Eufórica, así me sentía y comenzaba a creer que tener un archienemigo no estaba nada mal. Hacía mucho que no experimentaba tanta vitalidad. Por mis venas corría a borbotones la sangre cargada de adrenalina. Estaba a tope, y saliéndome de las casillas por ver como lo estaba tomando.
Me resultaba muy fácil trasladar todo lo que sentía por él a esa guerra. Después de todo decían que el amor y el odio son las dos caras de la misma moneda.
—Aún no cumple los cuarenta y ya está bastante mayorcito para que se me considere eso. Aunque no me importaría asaltar su cama si está dentro.
—Hay una gran diferencia. Tienes sesenta y ocho. Me parece que sí calificas —. La piqué y aun así su euforia no cedió ni un poco.
—Sesenta y siete para ser exactas —. Cumplía los sesenta y ocho en una semana, pero no insistí. Porque sabía que ya debía estar jubilada, aunque se negaba y era un tema álgido para ella —. Además, ¿qué tiene de malo mirar un poquito? —Se irguió —. No porque tenga más de sesenta tengo que dejar de soñar. Quizás un día me enamore y voy a ser la única de nosotras dos que lo haga, si no dejas de ser tan amargada.
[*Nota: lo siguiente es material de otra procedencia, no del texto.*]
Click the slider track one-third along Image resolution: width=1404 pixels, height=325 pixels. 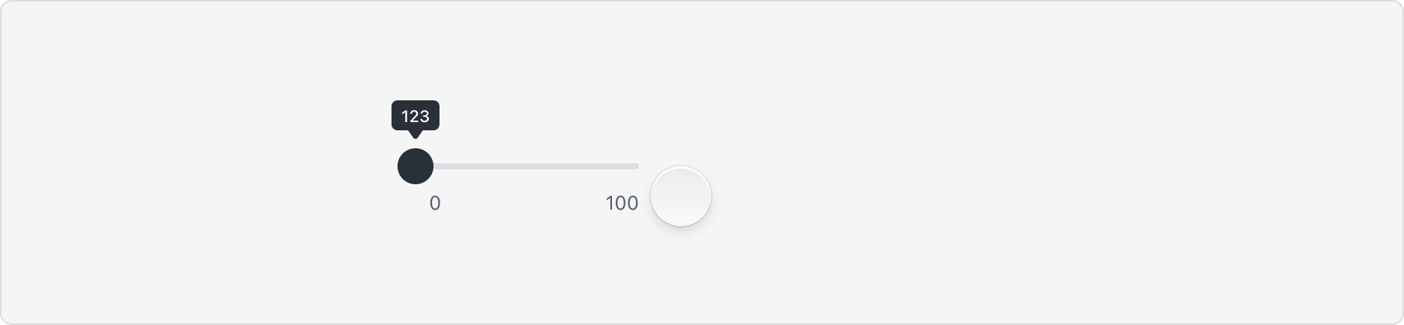(x=490, y=166)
—Eres una coqueta incorregible y te equivocas en una cosa. Yo sí quiero que te enamores. Aunque de alguien digno. Un caballero que te merezcas, no de Atlas Lentton —. Repliqué con indiferencia.
Ladeo la cabeza, me observó un instante y puso sus brazos regordetes en jarra, colocando los puños en su cintura.
—Seguro que lo quieres para ti.
Sonreí porque me conocía mejor que nadie.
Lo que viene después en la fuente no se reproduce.